A medieval disease threatens these familiar garden pests.


Fans of Grumpy know he’s no fan of squirrels. Grumpy loathes them, in fact. They dig up plants and leave them dying on the ground. They plunder bird feeders. They rob your tomato plants and fruit trees. They chew on siding. They invade your attic. They eat your tulip bulbs. And if that weren’t enough, they now pose an even direr threat to the happy-go-lucky gardener. They could give you bubonic plague.

Oh, great.

Recently, near the town of Morrison, Colorado, a squirrel tested positive for bubonic plague. Caused by the bacterium Yersinia pestis, it’s the same disease that killed tens of millions of people in Europe and Asia during the Middle Ages. It’s also the bug that inspired the classic “Bring out yer dead” scene in the hilarious movie, “Monty Python & the Holy Grail.”

As you may know, Yersinia pestis infects fleas. When these fleas bite rodents and other animals, they pass on the germ to its new hosts who then carry it to human populations. In the case of the Black Death, the main carriers are thought to be rats. The cycle goes like this. Infected flea bites rat. Rat scurries all through a dirty, smelly town. Rat dies of plague. Fleas jump off dead rat onto live rats and people and bite them. When these hosts die, hungry fleas hop onto and bite the poor people hauling away the human corpses. Repeat this often enough and you have a bit of a “situation.”

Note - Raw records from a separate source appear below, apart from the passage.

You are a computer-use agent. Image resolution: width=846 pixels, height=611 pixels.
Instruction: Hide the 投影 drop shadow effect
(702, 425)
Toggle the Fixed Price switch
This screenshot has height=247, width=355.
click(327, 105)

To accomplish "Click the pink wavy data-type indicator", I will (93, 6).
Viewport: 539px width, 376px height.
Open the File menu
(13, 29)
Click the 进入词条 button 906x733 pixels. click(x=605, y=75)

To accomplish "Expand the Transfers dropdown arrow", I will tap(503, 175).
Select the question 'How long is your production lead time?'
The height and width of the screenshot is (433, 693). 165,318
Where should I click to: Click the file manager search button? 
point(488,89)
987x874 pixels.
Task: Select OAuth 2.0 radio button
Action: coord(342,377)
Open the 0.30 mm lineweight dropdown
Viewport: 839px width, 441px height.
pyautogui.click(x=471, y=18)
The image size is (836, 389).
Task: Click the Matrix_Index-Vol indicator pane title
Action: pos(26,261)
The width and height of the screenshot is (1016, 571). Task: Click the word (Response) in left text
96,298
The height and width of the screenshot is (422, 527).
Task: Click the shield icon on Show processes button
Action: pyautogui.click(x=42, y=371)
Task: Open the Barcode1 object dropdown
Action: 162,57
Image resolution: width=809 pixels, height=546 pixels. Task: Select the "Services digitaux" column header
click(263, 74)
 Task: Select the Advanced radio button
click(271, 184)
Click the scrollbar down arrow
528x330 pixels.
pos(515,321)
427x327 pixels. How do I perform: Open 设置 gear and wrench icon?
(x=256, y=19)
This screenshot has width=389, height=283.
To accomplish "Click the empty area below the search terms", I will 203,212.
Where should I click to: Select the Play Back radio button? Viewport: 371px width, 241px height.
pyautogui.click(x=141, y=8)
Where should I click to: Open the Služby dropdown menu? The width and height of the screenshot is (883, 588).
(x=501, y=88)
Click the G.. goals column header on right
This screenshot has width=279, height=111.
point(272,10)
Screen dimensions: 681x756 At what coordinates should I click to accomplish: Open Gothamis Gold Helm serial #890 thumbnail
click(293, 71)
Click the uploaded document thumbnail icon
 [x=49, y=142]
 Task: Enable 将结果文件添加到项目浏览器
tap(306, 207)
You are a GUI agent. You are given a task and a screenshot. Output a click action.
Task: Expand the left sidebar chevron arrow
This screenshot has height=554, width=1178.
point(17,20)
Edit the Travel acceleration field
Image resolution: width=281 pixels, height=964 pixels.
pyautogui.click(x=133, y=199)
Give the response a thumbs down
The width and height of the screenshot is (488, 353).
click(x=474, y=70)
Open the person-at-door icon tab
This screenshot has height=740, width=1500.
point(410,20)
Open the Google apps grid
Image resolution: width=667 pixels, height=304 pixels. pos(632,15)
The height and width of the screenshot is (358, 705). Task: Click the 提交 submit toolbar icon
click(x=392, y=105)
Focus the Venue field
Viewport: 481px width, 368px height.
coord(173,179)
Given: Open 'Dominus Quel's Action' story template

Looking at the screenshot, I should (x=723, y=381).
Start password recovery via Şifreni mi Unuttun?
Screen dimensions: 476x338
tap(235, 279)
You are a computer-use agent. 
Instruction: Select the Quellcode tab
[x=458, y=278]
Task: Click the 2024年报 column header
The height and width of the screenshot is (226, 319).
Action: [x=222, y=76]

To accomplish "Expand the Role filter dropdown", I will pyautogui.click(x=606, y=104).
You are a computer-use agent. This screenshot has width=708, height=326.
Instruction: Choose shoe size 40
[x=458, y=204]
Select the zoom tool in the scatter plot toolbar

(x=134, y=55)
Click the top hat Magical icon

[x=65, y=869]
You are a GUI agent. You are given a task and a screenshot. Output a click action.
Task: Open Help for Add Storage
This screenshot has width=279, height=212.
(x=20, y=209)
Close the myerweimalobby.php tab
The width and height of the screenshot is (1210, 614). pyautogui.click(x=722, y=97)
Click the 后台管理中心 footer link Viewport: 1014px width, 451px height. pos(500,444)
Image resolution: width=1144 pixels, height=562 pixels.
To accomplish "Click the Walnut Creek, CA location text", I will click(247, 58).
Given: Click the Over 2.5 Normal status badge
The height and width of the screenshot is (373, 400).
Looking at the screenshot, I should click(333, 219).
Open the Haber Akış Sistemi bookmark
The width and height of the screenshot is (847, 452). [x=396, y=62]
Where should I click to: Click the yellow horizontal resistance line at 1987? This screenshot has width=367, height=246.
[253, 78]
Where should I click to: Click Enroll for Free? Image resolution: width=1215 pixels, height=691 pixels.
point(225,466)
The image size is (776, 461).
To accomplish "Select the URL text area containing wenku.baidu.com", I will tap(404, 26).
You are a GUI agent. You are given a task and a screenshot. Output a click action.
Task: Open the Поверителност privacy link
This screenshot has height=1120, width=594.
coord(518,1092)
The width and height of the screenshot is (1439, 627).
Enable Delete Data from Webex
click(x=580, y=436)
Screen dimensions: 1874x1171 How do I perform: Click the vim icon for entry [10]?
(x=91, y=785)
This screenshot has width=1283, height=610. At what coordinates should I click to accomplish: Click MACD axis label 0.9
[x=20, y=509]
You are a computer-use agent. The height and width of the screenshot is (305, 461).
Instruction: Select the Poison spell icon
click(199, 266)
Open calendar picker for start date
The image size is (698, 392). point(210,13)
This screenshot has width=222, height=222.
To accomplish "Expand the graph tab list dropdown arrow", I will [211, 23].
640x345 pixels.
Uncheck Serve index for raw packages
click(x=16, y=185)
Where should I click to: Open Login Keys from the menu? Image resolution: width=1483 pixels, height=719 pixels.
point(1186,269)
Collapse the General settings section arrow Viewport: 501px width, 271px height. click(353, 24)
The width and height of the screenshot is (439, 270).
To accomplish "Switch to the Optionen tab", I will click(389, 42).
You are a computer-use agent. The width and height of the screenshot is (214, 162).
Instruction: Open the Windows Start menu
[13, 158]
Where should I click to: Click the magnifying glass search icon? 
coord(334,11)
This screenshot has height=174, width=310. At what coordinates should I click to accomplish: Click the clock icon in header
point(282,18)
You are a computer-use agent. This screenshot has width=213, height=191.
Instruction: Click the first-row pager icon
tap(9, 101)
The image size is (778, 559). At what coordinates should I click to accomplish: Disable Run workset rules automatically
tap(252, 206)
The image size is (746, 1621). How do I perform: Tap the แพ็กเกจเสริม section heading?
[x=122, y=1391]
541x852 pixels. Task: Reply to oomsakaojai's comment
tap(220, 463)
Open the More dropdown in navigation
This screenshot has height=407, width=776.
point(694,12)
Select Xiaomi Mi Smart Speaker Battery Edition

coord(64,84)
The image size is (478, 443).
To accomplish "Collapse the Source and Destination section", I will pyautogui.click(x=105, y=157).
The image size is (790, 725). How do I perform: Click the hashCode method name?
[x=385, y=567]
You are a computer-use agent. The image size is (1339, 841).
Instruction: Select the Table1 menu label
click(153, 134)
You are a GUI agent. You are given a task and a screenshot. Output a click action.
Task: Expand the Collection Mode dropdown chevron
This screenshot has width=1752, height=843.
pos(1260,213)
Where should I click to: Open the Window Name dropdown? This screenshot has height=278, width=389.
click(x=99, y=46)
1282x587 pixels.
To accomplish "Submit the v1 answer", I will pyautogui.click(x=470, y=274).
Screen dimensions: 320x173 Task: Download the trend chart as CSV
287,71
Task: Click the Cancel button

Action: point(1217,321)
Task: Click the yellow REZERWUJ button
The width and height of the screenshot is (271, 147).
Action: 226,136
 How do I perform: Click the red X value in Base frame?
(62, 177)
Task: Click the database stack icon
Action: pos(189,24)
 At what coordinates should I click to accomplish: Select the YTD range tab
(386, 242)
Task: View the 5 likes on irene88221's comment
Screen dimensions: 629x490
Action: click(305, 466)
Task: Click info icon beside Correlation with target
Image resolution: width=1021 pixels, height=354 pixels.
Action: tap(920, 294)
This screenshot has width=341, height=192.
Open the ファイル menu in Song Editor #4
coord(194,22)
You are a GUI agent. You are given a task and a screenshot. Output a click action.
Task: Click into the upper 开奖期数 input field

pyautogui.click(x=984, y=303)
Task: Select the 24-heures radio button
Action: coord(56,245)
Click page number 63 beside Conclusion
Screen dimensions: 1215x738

Portrait Of Squirrel On Grassy Field
Credit: Camille Dai / EyeEm / Getty Images

Plague occurs in three forms, listed here form least to most deadly. Bubonic plague comes from a fleabite and causes swollen, blackened lymph nodes (“buboes”) in the neck, armpits, and groin. Without treatment, it kills approximately 50 to 70% of those infected. Septicemic plague occurs when the blood becomes infected either from a fleabite or handling infected animals and people. The nose, toes, and fingers turn black. (See where the name “Black Death” comes from?) Untreated, it’s nearly always fatal. Pneumonic plague is the fastest killer. Medieval reports record people infected at noon falling dead by night. People contract it by inhaling infected droplets coughed out or sneezed out by an infected person. Untreated, it’s 100% fatal.

What’s the treatment? Well, in the Middle Ages, there weren’t any effective ones, which is why about half of the population died after several waves of plague moved through. It was only the advent of antibiotics in the 1940s that provided a good weapon to fight back. Better sanitation, hygiene, and the awareness of germs also reduced plague. But it’s still around, as developments in Colorado attest.

How likely are you to contract plague? A heck of a less likely than with COVID-19. About seven cases per year are reported. Plague in the U.S. is mainly confined to rodents in the arid Mountain West. (Of course, if you live in the arid Mountain West, that may not be terribly comforting.) Most importantly, promptly administered antibiotics cure most infections.

That doesn’t mean we can let down our guard. Squirrels are scheming, bothersome creatures, pretending to love us, but always planning to steal what is rightfully ours. So keep an eye out, my friends. Rocky may be coming.